━━━ Records for processing

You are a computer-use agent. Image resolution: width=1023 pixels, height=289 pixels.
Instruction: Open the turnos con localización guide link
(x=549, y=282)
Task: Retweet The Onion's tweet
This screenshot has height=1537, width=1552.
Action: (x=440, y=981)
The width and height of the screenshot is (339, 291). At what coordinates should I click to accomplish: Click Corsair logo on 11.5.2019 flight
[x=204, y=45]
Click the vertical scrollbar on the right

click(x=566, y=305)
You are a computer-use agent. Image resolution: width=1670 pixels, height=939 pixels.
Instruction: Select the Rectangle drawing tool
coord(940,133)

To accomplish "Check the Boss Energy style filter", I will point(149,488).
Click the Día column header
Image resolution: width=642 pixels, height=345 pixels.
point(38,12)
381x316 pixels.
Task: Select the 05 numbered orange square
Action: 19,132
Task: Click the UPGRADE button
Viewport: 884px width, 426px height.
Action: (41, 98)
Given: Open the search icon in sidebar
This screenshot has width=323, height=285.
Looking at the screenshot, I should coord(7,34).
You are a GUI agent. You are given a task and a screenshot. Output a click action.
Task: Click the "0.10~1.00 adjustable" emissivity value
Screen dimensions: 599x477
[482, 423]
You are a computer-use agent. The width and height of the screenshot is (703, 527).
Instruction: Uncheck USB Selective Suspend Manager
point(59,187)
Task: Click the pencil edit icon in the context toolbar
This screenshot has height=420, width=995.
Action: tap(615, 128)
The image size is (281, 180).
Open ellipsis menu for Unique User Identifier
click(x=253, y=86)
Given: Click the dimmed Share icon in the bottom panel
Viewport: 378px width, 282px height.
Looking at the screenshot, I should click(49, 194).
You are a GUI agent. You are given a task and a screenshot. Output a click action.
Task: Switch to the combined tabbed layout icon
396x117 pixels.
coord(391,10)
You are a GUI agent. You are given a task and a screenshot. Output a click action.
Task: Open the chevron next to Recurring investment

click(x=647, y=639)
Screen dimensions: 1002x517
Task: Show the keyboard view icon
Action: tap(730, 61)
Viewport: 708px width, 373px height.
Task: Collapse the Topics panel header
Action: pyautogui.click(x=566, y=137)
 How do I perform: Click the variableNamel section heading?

━━━━━━

Request | Write out the data again verbatim, from the line containing "The image size is (281, 180)." through the end of the data.

Task answer |
The image size is (281, 180).
Open ellipsis menu for Unique User Identifier
click(x=253, y=86)
Given: Click the dimmed Share icon in the bottom panel
Viewport: 378px width, 282px height.
Looking at the screenshot, I should click(49, 194).
You are a GUI agent. You are given a task and a screenshot. Output a click action.
Task: Switch to the combined tabbed layout icon
396x117 pixels.
coord(391,10)
You are a GUI agent. You are given a task and a screenshot. Output a click action.
Task: Open the chevron next to Recurring investment

click(x=647, y=639)
Screen dimensions: 1002x517
Task: Show the keyboard view icon
Action: tap(730, 61)
Viewport: 708px width, 373px height.
Task: Collapse the Topics panel header
Action: pyautogui.click(x=566, y=137)
 How do I perform: Click the variableNamel section heading?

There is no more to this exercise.